#### THE PROBLEM:
Retype each line below precisely.

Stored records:

━━━━━━━━━━━━━━━━━━━━

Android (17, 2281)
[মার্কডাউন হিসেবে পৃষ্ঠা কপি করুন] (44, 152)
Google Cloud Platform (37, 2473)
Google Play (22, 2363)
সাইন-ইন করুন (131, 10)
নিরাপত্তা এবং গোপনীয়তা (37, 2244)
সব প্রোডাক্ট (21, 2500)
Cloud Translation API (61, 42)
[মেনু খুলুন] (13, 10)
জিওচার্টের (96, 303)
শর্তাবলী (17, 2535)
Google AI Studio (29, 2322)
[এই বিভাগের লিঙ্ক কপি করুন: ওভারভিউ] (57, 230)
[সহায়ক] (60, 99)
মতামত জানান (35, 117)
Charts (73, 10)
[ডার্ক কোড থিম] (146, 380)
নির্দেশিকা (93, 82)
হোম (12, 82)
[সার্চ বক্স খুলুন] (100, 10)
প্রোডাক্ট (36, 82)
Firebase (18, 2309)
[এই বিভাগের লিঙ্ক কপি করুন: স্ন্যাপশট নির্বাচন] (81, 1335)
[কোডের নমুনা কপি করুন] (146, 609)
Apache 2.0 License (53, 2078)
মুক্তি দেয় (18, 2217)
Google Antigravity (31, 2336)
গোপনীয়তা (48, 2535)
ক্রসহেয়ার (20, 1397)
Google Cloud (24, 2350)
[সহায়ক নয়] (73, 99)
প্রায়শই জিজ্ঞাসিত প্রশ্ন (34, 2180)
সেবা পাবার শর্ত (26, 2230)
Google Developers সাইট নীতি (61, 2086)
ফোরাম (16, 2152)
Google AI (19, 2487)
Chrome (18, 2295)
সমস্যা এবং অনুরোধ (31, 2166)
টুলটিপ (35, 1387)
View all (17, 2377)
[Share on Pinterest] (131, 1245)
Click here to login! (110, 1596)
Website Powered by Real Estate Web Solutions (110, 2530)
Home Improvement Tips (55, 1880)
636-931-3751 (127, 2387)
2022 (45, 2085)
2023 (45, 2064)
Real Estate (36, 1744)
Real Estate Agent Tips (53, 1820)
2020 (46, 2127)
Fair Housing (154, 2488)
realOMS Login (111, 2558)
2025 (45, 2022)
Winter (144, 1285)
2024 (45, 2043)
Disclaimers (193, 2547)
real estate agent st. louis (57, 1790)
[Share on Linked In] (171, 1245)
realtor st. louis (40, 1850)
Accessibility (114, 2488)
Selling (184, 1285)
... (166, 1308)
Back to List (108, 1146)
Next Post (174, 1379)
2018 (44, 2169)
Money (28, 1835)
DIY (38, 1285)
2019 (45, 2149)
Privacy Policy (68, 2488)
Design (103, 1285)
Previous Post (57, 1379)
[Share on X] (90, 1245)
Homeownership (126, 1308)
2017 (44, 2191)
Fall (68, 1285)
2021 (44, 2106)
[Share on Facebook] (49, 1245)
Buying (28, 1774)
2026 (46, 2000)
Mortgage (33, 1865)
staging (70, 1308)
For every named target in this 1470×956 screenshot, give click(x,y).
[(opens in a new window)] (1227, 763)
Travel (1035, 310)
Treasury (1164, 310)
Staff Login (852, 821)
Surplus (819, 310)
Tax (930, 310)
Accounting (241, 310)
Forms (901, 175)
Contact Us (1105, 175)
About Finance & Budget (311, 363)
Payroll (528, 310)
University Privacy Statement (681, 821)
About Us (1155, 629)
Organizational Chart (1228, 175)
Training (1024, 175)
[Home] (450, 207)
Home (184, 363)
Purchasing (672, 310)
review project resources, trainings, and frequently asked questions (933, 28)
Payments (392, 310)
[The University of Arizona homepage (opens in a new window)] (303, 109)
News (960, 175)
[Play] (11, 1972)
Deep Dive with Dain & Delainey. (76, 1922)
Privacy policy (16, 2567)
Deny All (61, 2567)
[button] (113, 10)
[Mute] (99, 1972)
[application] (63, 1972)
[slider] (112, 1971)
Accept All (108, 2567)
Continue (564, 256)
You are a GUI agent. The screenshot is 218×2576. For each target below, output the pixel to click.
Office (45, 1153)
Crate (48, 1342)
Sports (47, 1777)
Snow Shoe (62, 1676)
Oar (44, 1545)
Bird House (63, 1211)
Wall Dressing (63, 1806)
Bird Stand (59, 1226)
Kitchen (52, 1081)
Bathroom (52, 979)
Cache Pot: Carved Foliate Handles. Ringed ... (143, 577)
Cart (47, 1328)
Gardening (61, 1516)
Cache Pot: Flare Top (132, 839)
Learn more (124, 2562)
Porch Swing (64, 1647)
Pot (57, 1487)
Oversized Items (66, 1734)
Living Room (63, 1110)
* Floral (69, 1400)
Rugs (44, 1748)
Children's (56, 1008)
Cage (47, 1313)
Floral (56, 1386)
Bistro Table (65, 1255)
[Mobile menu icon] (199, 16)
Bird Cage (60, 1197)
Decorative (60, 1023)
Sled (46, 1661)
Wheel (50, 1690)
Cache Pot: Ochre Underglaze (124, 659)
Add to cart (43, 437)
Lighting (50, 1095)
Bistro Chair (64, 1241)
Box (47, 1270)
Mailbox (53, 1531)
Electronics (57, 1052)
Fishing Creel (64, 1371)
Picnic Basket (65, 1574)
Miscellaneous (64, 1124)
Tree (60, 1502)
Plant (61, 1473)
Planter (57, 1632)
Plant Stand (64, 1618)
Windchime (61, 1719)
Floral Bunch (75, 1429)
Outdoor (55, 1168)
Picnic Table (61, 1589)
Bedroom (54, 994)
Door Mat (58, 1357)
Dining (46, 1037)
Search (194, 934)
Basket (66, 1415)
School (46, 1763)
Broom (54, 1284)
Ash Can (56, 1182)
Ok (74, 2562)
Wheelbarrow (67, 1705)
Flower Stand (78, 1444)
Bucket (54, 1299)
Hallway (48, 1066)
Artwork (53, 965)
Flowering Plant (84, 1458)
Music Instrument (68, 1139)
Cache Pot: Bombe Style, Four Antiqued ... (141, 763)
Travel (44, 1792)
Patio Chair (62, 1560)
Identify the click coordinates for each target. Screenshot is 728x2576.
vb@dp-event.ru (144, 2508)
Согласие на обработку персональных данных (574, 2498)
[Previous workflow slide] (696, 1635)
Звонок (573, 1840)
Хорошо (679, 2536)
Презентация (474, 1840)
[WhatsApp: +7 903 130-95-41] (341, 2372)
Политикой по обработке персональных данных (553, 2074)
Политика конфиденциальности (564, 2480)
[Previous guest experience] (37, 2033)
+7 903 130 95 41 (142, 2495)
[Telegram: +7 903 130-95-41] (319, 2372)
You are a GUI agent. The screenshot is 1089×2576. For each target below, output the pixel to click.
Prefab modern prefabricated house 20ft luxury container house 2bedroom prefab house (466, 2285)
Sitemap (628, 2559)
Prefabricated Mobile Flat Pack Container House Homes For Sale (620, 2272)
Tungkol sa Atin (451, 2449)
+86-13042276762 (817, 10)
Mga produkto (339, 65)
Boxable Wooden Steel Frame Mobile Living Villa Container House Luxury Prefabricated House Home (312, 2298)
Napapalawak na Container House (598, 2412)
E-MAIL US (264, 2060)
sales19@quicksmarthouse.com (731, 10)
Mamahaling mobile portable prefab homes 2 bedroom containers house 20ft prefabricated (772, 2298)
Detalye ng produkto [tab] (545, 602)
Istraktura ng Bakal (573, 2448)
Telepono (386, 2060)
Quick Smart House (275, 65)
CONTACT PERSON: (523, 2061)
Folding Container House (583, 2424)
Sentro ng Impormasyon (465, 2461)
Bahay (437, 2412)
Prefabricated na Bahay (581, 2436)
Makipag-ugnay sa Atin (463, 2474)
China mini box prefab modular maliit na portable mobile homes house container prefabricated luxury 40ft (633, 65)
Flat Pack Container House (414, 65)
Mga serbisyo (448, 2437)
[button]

━━━━━━━━━━━━━━━━━━━━

#### TASK ANSWER:
Android (17, 2281)
[মার্কডাউন হিসেবে পৃষ্ঠা কপি করুন] (44, 152)
Google Cloud Platform (37, 2473)
Google Play (22, 2363)
সাইন-ইন করুন (131, 10)
নিরাপত্তা এবং গোপনীয়তা (37, 2244)
সব প্রোডাক্ট (21, 2500)
Cloud Translation API (61, 42)
[মেনু খুলুন] (13, 10)
জিওচার্টের (96, 303)
শর্তাবলী (17, 2535)
Google AI Studio (29, 2322)
[এই বিভাগের লিঙ্ক কপি করুন: ওভারভিউ] (57, 230)
[সহায়ক] (60, 99)
মতামত জানান (35, 117)
Charts (73, 10)
[ডার্ক কোড থিম] (146, 380)
নির্দেশিকা (93, 82)
হোম (12, 82)
[সার্চ বক্স খুলুন] (100, 10)
প্রোডাক্ট (36, 82)
Firebase (18, 2309)
[এই বিভাগের লিঙ্ক কপি করুন: স্ন্যাপশট নির্বাচন] (81, 1335)
[কোডের নমুনা কপি করুন] (146, 609)
Apache 2.0 License (53, 2078)
মুক্তি দেয় (18, 2217)
Google Antigravity (31, 2336)
গোপনীয়তা (48, 2535)
ক্রসহেয়ার (20, 1397)
Google Cloud (24, 2350)
[সহায়ক নয়] (73, 99)
প্রায়শই জিজ্ঞাসিত প্রশ্ন (34, 2180)
সেবা পাবার শর্ত (26, 2230)
Google Developers সাইট নীতি (61, 2086)
ফোরাম (16, 2152)
Google AI (19, 2487)
Chrome (18, 2295)
সমস্যা এবং অনুরোধ (31, 2166)
টুলটিপ (35, 1387)
View all (17, 2377)
[Share on Pinterest] (131, 1245)
Click here to login! (110, 1596)
Website Powered by Real Estate Web Solutions (110, 2530)
Home Improvement Tips (55, 1880)
636-931-3751 (127, 2387)
2022 (45, 2085)
2023 (45, 2064)
Real Estate (36, 1744)
Real Estate Agent Tips (53, 1820)
2020 (46, 2127)
Fair Housing (154, 2488)
realOMS Login (111, 2558)
2025 (45, 2022)
Winter (144, 1285)
2024 (45, 2043)
Disclaimers (193, 2547)
real estate agent st. louis (57, 1790)
[Share on Linked In] (171, 1245)
realtor st. louis (40, 1850)
Accessibility (114, 2488)
Selling (184, 1285)
... (166, 1308)
Back to List (108, 1146)
Next Post (174, 1379)
2018 (44, 2169)
Money (28, 1835)
DIY (38, 1285)
2019 (45, 2149)
Privacy Policy (68, 2488)
Design (103, 1285)
Previous Post (57, 1379)
[Share on X] (90, 1245)
Homeownership (126, 1308)
2017 (44, 2191)
Fall (68, 1285)
2021 (44, 2106)
[Share on Facebook] (49, 1245)
Buying (28, 1774)
2026 (46, 2000)
Mortgage (33, 1865)
staging (70, 1308)
For every named target in this 1470×956 screenshot, give click(x,y).
[(opens in a new window)] (1227, 763)
Travel (1035, 310)
Treasury (1164, 310)
Staff Login (852, 821)
Surplus (819, 310)
Tax (930, 310)
Accounting (241, 310)
Forms (901, 175)
Contact Us (1105, 175)
About Finance & Budget (311, 363)
Payroll (528, 310)
University Privacy Statement (681, 821)
About Us (1155, 629)
Organizational Chart (1228, 175)
Training (1024, 175)
[Home] (450, 207)
Home (184, 363)
Purchasing (672, 310)
review project resources, trainings, and frequently asked questions (933, 28)
Payments (392, 310)
[The University of Arizona homepage (opens in a new window)] (303, 109)
News (960, 175)
[Play] (11, 1972)
Deep Dive with Dain & Delainey. (76, 1922)
Privacy policy (16, 2567)
Deny All (61, 2567)
[button] (113, 10)
[Mute] (99, 1972)
[application] (63, 1972)
[slider] (112, 1971)
Accept All (108, 2567)
Continue (564, 256)
You are a GUI agent. The screenshot is 218×2576. For each target below, output the pixel to click.
Office (45, 1153)
Crate (48, 1342)
Sports (47, 1777)
Snow Shoe (62, 1676)
Oar (44, 1545)
Bird House (63, 1211)
Wall Dressing (63, 1806)
Bird Stand (59, 1226)
Kitchen (52, 1081)
Bathroom (52, 979)
Cache Pot: Carved Foliate Handles. Ringed ... (143, 577)
Cart (47, 1328)
Gardening (61, 1516)
Cache Pot: Flare Top (132, 839)
Learn more (124, 2562)
Porch Swing (64, 1647)
Pot (57, 1487)
Oversized Items (66, 1734)
Living Room (63, 1110)
* Floral (69, 1400)
Rugs (44, 1748)
Children's (56, 1008)
Cage (47, 1313)
Floral (56, 1386)
Bistro Table (65, 1255)
[Mobile menu icon] (199, 16)
Bird Cage (60, 1197)
Decorative (60, 1023)
Sled (46, 1661)
Wheel (50, 1690)
Cache Pot: Ochre Underglaze (124, 659)
Add to cart (43, 437)
Lighting (50, 1095)
Bistro Chair (64, 1241)
Box (47, 1270)
Mailbox (53, 1531)
Electronics (57, 1052)
Fishing Creel (64, 1371)
Picnic Basket (65, 1574)
Miscellaneous (64, 1124)
Tree (60, 1502)
Plant (61, 1473)
Planter (57, 1632)
Plant Stand (64, 1618)
Windchime (61, 1719)
Floral Bunch (75, 1429)
Outdoor (55, 1168)
Picnic Table (61, 1589)
Bedroom (54, 994)
Door Mat (58, 1357)
Dining (46, 1037)
Search (194, 934)
Basket (66, 1415)
School (46, 1763)
Broom (54, 1284)
Ash Can (56, 1182)
Ok (74, 2562)
Wheelbarrow (67, 1705)
Flower Stand (78, 1444)
Bucket (54, 1299)
Hallway (48, 1066)
Artwork (53, 965)
Flowering Plant (84, 1458)
Music Instrument (68, 1139)
Cache Pot: Bombe Style, Four Antiqued ... (141, 763)
Travel (44, 1792)
Patio Chair (62, 1560)
Identify the click coordinates for each target. Screenshot is 728x2576.
vb@dp-event.ru (144, 2508)
Согласие на обработку персональных данных (574, 2498)
[Previous workflow slide] (696, 1635)
Звонок (573, 1840)
Хорошо (679, 2536)
Презентация (474, 1840)
[WhatsApp: +7 903 130-95-41] (341, 2372)
Политикой по обработке персональных данных (553, 2074)
Политика конфиденциальности (564, 2480)
[Previous guest experience] (37, 2033)
+7 903 130 95 41 (142, 2495)
[Telegram: +7 903 130-95-41] (319, 2372)
You are a GUI agent. The screenshot is 1089×2576. For each target below, output the pixel to click.
Prefab modern prefabricated house 20ft luxury container house 2bedroom prefab house (466, 2285)
Sitemap (628, 2559)
Prefabricated Mobile Flat Pack Container House Homes For Sale (620, 2272)
Tungkol sa Atin (451, 2449)
+86-13042276762 (817, 10)
Mga produkto (339, 65)
Boxable Wooden Steel Frame Mobile Living Villa Container House Luxury Prefabricated House Home (312, 2298)
Napapalawak na Container House (598, 2412)
E-MAIL US (264, 2060)
sales19@quicksmarthouse.com (731, 10)
Mamahaling mobile portable prefab homes 2 bedroom containers house 20ft prefabricated (772, 2298)
Detalye ng produkto [tab] (545, 602)
Istraktura ng Bakal (573, 2448)
Telepono (386, 2060)
Quick Smart House (275, 65)
CONTACT PERSON: (523, 2061)
Folding Container House (583, 2424)
Sentro ng Impormasyon (465, 2461)
Bahay (437, 2412)
Prefabricated na Bahay (581, 2436)
Makipag-ugnay sa Atin (463, 2474)
China mini box prefab modular maliit na portable mobile homes house container prefabricated luxury 40ft (633, 65)
Flat Pack Container House (414, 65)
Mga serbisyo (448, 2437)
[button]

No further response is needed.